Load Testing, Analysis, and Design of a New Box Culvert Wing Tab

Abstract

Culverts are critical hydraulic and transportation structures. They are often subjected to complex load conditions such as backfill earth pressure and traffic live load. Culverts may experience total and differential soil settlement of underlying soils, hydrostatic pressure, and aggradation/degradation scour. Any of these may lead to damage, usually in the form of cracking, often immediately after construction. One way to mitigate this problem is to alter the wing wall-to-culvert connection. This research project focused on studying the behavior of a new tabbed wing wall-to-culvert connection design and developing the design guidelines for it. Three culverts with tabbed wing wall-to-culvert connection were constructed in Alabama. During the construction, earth pressure cells were installed on each tab to monitor the changes in the compression pressure that was generated within the tab. This data was used to support the numerical results in predicting the theoretical force normal to the tab surface. The failure mechanism of the wing wall was studied using a non-linear three dimensional finite element analysis. A number of models with different geometries, material properties, design loads, and extreme events were developed.

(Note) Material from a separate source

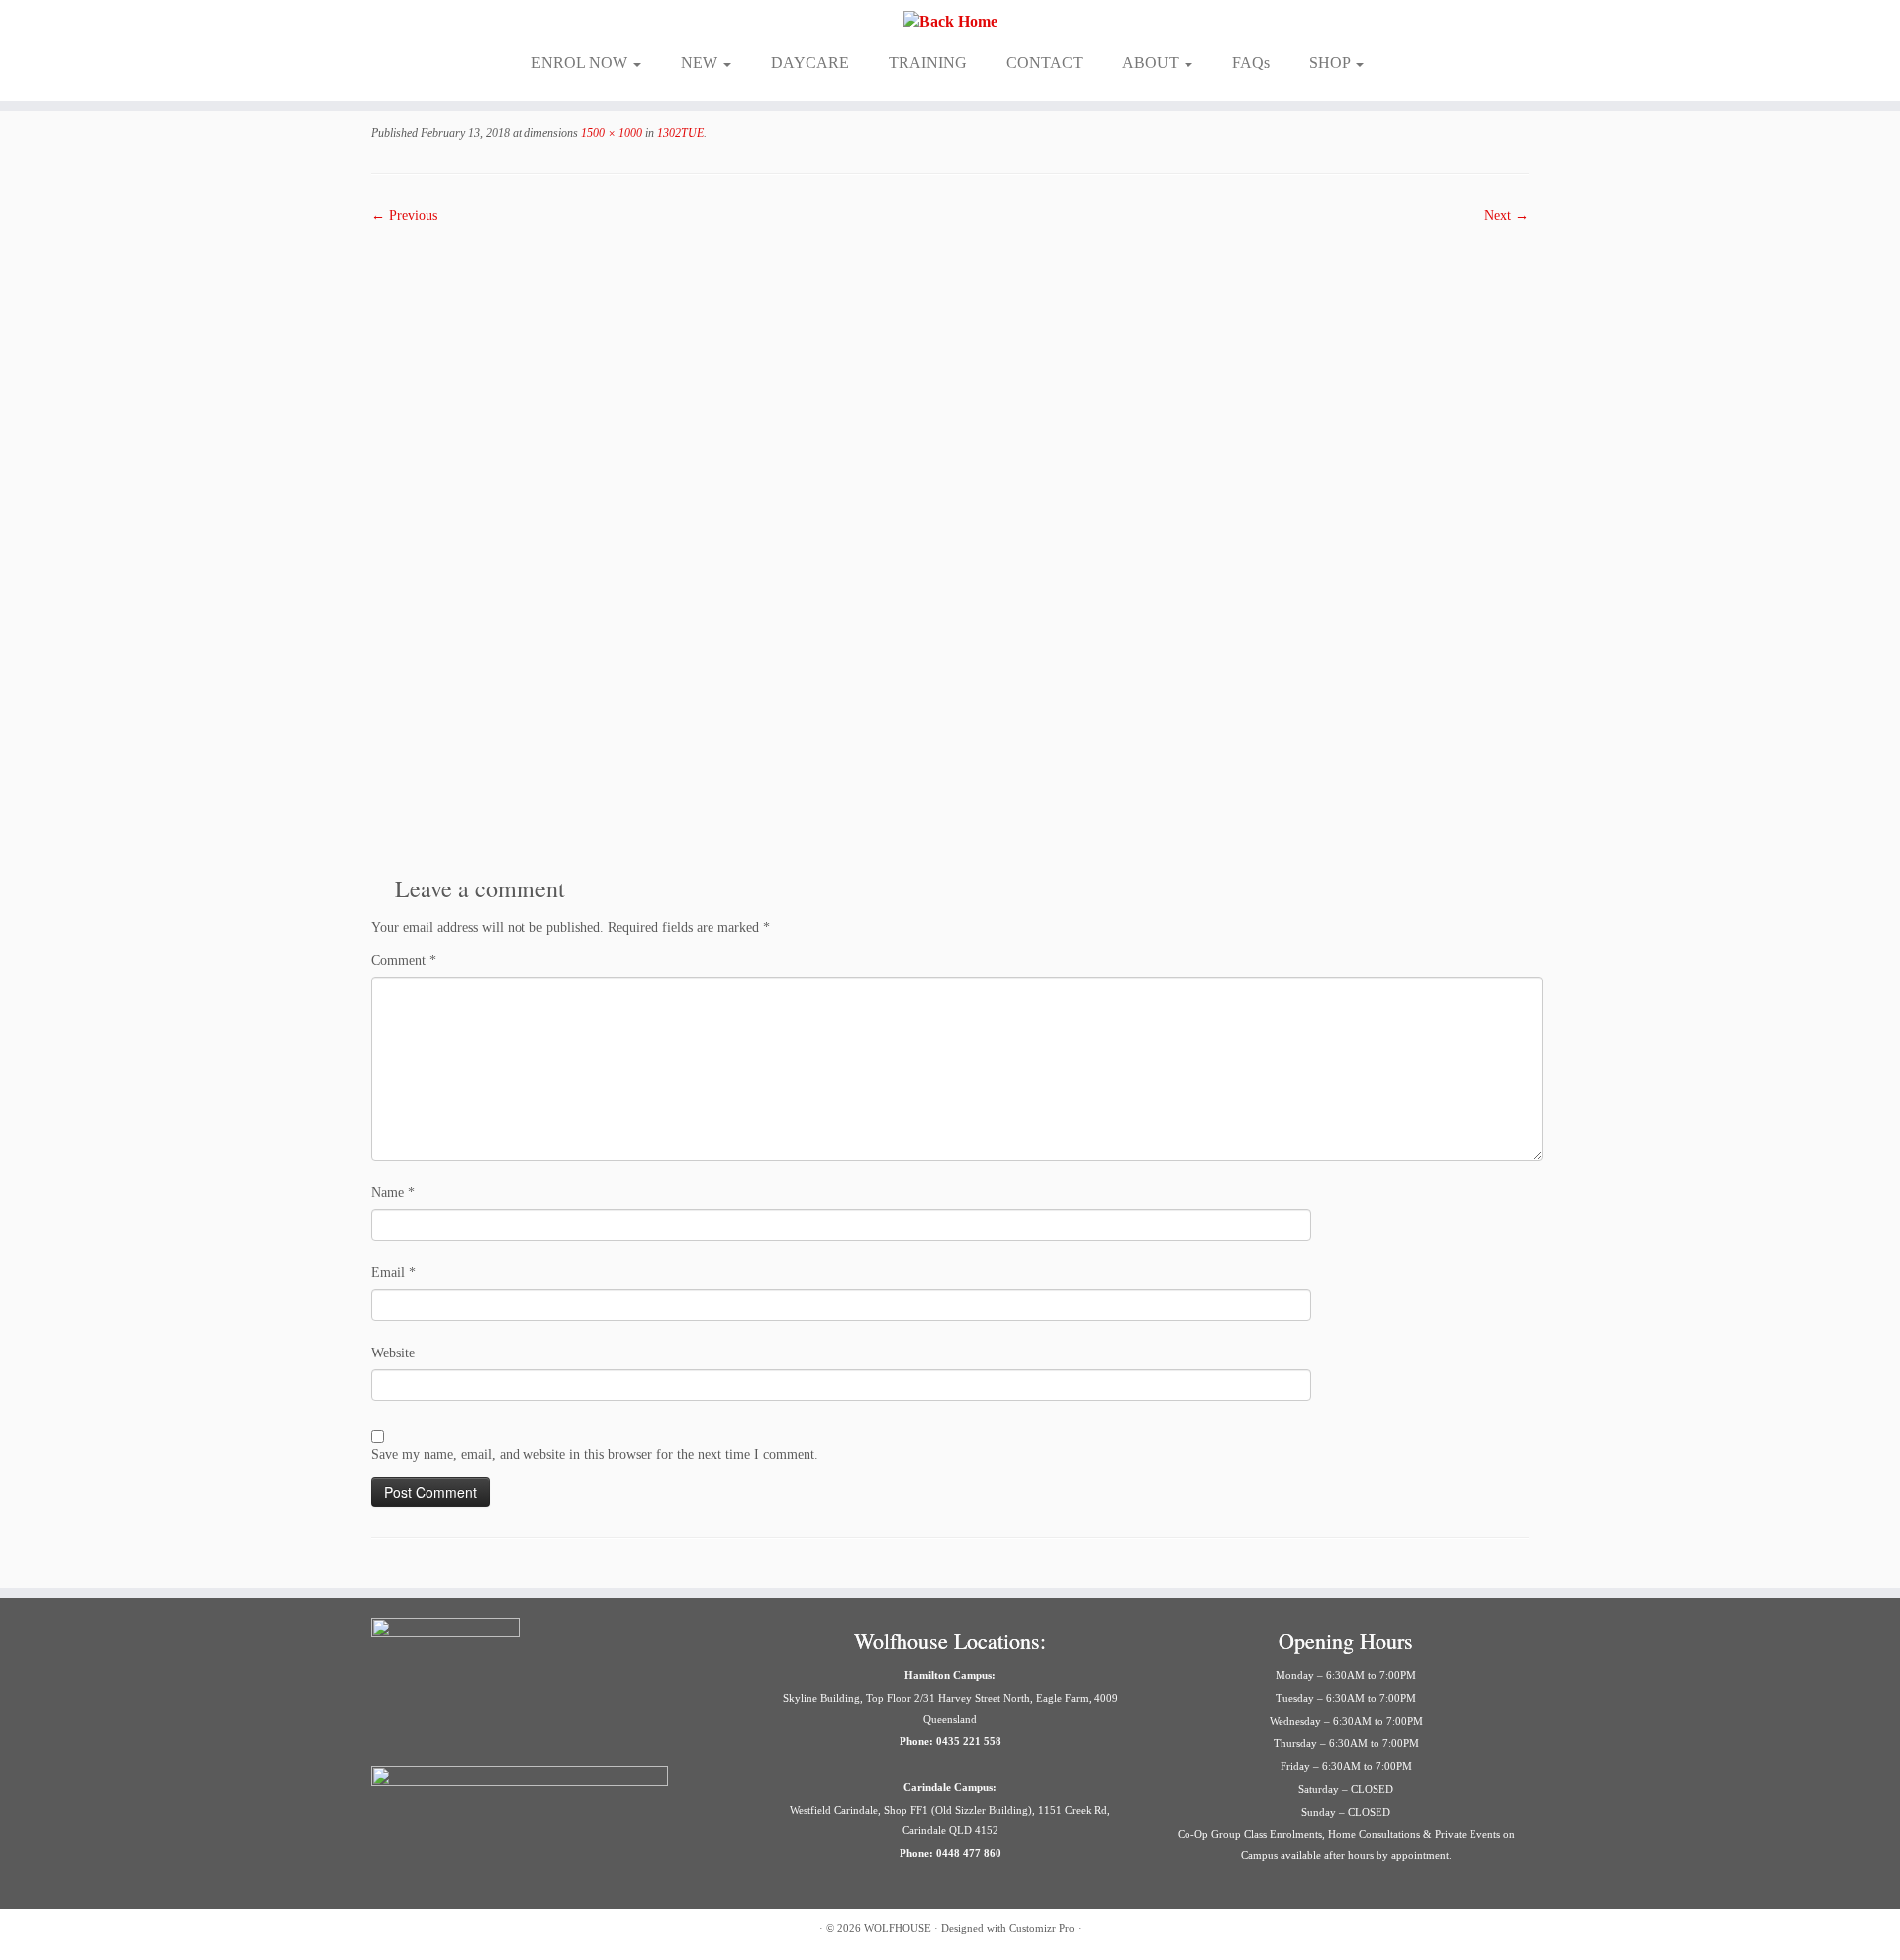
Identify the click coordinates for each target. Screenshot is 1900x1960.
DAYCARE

Stage analysis was used to replicate the construction process and model scour development. Distribution of stresses normal to the contraction joint surface and movement of the wing wall were studied. These results were used to predict the maximum forces acting on the tab overlapping surface and state after which the wing wall can no longer perform its function. The design procedure for the new wing wall tab design was developed to articulate with the AASHTO LRFD Bridge Design Specifications (2014). Load and resistance factors were determined using the reliability based procedure involving variability of soil and structure material parameters.